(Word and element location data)
- - - - - - -

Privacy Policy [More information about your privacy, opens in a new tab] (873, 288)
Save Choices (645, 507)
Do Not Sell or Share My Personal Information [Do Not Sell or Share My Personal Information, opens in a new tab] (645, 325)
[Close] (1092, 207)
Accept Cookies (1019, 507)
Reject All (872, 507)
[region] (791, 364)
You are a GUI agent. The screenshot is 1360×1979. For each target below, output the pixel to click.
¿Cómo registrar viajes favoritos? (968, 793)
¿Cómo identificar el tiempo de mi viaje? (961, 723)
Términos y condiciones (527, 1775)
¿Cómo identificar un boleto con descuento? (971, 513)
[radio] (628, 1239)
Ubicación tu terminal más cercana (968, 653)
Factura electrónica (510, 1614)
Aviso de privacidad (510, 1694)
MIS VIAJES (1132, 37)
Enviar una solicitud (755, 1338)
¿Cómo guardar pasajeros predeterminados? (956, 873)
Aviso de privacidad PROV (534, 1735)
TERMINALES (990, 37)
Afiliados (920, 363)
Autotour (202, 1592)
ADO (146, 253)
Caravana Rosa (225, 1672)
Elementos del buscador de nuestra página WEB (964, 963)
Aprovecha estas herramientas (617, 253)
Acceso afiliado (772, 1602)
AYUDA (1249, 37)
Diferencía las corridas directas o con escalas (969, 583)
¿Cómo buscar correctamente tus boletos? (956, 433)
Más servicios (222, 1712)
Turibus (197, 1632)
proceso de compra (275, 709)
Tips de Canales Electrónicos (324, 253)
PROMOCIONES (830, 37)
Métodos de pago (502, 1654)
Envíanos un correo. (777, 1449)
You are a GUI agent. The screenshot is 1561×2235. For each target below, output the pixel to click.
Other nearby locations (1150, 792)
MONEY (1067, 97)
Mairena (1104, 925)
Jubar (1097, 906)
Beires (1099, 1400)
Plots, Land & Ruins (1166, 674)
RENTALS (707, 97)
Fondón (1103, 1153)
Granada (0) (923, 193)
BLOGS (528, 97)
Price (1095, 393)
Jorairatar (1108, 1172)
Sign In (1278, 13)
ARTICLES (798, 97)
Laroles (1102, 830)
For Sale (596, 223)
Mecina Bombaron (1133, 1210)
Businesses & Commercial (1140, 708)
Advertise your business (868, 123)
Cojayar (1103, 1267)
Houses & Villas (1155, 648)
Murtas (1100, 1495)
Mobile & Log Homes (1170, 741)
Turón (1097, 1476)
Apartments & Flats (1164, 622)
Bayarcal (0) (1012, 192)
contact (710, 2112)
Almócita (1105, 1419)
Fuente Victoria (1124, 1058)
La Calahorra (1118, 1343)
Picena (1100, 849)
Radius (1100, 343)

- - - - - - -

▶ WORK INSTRUCTIONS:
Switch "Price" to "Cost" in the material, starting at the line containing "Afiliados (920, 363)" and ending at the line containing "Murtas (1100, 1495)". Give back only those lines, with everything else unchanged.

▶ RESPONSE BELOW:
Afiliados (920, 363)
Autotour (202, 1592)
ADO (146, 253)
Caravana Rosa (225, 1672)
Elementos del buscador de nuestra página WEB (964, 963)
Aprovecha estas herramientas (617, 253)
Acceso afiliado (772, 1602)
AYUDA (1249, 37)
Diferencía las corridas directas o con escalas (969, 583)
¿Cómo buscar correctamente tus boletos? (956, 433)
Más servicios (222, 1712)
Turibus (197, 1632)
proceso de compra (275, 709)
Tips de Canales Electrónicos (324, 253)
PROMOCIONES (830, 37)
Métodos de pago (502, 1654)
Envíanos un correo. (777, 1449)
You are a GUI agent. The screenshot is 1561×2235. For each target below, output the pixel to click.
Other nearby locations (1150, 792)
MONEY (1067, 97)
Mairena (1104, 925)
Jubar (1097, 906)
Beires (1099, 1400)
Plots, Land & Ruins (1166, 674)
RENTALS (707, 97)
Fondón (1103, 1153)
Granada (0) (923, 193)
BLOGS (528, 97)
Cost (1095, 393)
Jorairatar (1108, 1172)
Sign In (1278, 13)
ARTICLES (798, 97)
Laroles (1102, 830)
For Sale (596, 223)
Mecina Bombaron (1133, 1210)
Businesses & Commercial (1140, 708)
Advertise your business (868, 123)
Cojayar (1103, 1267)
Houses & Villas (1155, 648)
Murtas (1100, 1495)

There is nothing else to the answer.